LOUISVILLE, KY (WAVE) - The Louisville Water Company is starting the final phase of the Eastern Parkway Project.
It’s the biggest water main replacement in the company’s history.
“This is a really tricky project,” Kelley Dearing Smith of LWC said. “It’s a big construction project with a lot of twists and turns. It’s tricky because this water main was put in the gound between 1923 and 1930.”
Louisville Water began the Eastern Parkway Project in 2016, nearly 100 years after the main was put in the ground. Louisville Water installed the cast-iron water main before the Eastern Parkway corridor became a thriving neighborhood and business corridor.
The water main a large pipe, five-feet in diameter and takes water from the Crescent Hill Water Treatment Plant for service to thousands of customers. After three gigantic breaks in 2011 and 2014, robotic pipe inspections indicated that more breaks would likely occur if the water main was not replaced.

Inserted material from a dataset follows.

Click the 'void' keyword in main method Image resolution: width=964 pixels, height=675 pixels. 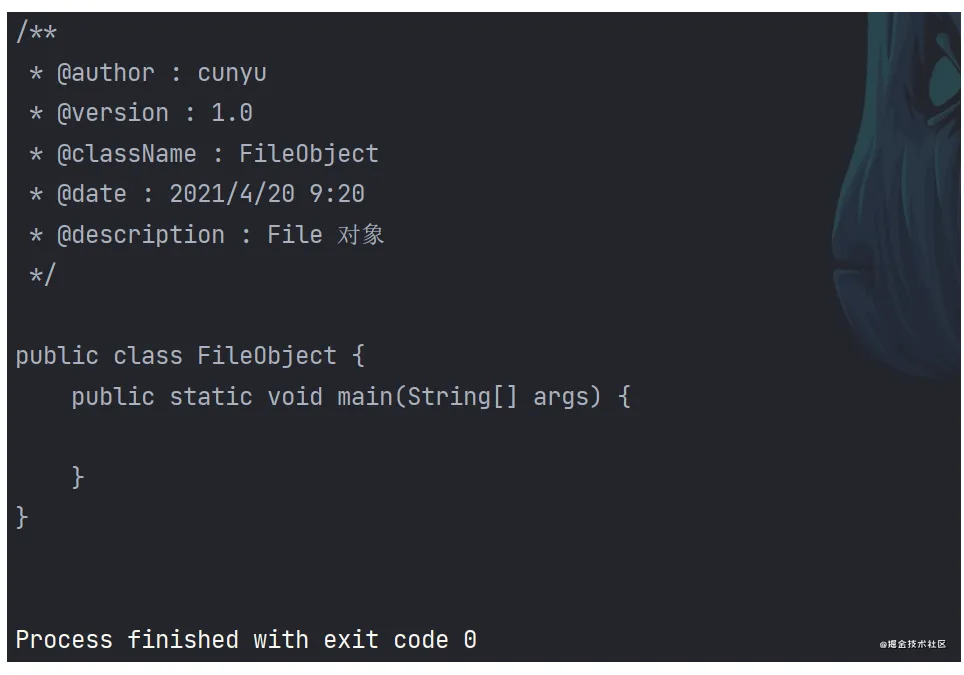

As part of the project, the original 48-inch pipe will stay in the ground, while a slightly smaller pipe goes inside the pipe. Dearing Smith says the process is called slip lining.

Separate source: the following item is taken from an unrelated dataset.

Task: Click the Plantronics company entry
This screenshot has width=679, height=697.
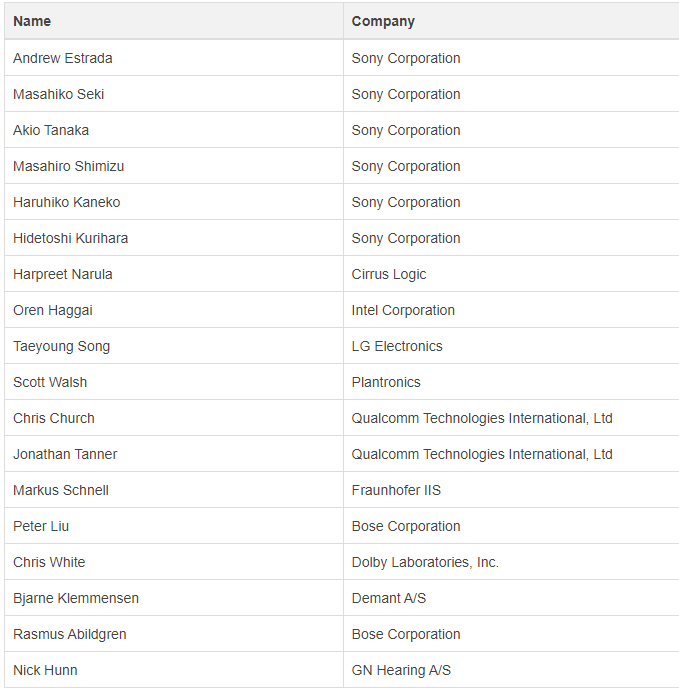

The third phase of the project will start on June 3. It will start on Stilts Ave and Stilts Ave will close at Lexington Road, to Grinstead, in order to put in the pipe.
“One of the big benefits with this project is that we’re not going to have to close the entire stretch of Lexington Road,” Dearing Smith said. “Lexington Road customers are not going to loose water service for extended periods of time. In the end we get a brand new pipe with another hundred years.”
Dearing Smith says over the next few months, Lexington Road will be decreased to two lanes, one way going east and one way going west.
Dearing Smith also says at one point during the last phase, the connection from Lexington Road to I-64 will close, but she says it’s an easy turn onto Grinstead and get on the interstate.
When the project concludes in 2020, Louisville Water will have replaced 6.4 miles of water main.
The Eastern Parkway Project will cost approximately $26 million dollars and is funded through Louisville Water’s capital budget.